Matrix control of protein diffusion in biological membranes

Abstract

Lateral diffusion coefficients of fluorescently labeled lipid and integral membrane proteins were determined in the membranes of normal and spectrin-deficient spherocytic mouse erythrocytes by the technique of fluorescence redistribution after photobleaching. The results were used to generate a mathematical description of a matrix-control model of membrane protein diffusion.

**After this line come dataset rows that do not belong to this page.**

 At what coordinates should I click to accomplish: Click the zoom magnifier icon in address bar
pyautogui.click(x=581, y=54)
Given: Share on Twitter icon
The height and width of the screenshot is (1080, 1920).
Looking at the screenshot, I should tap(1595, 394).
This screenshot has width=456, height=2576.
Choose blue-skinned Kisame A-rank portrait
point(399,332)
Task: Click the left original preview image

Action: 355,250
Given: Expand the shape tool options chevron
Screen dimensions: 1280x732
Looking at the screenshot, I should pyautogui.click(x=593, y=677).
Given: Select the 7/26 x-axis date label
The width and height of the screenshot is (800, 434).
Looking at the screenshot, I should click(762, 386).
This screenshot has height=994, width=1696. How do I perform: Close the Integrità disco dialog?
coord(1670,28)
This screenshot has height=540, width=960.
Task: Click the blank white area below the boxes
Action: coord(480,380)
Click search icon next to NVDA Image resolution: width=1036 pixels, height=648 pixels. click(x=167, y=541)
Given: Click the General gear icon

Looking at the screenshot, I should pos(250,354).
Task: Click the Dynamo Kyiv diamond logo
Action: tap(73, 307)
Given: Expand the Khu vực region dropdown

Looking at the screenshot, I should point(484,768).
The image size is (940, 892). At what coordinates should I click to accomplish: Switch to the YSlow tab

In the spherocytic cells, which lack the principal components of the cytoskeletal matrix of normal cells, the diffusion coefficients of lipid (1.5 ± 0.5 x 10-8 cm2/s) and protein (2.5 ± 0.6 x 10-9 cm2/s) differ only by a factor of 6, close to the difference predicted on the basis of size by the two-dimensional bilayer continuum model of Saffman and Delbruck. In contrast, the membranes of normal cells show a lipid diffusion coefficient (1.4 ± 0.5 x 10-8 cm2/s) that is some 300-fold greater than that of the membrane proteins (4.5 ± 0.8 x 10-11 cm2/s). Analysis of these results, based on the hypothesis that protein diffusion in normal membranes is sterically hindered by a labile matrix, yields an effective matrix surface viscosity consistant with the viscoelastic mechanical properties of the membranes. Thus, a relationship is established between the deformation characteristics of the membrane and the lateral mobility of proteins suspended in the membrane.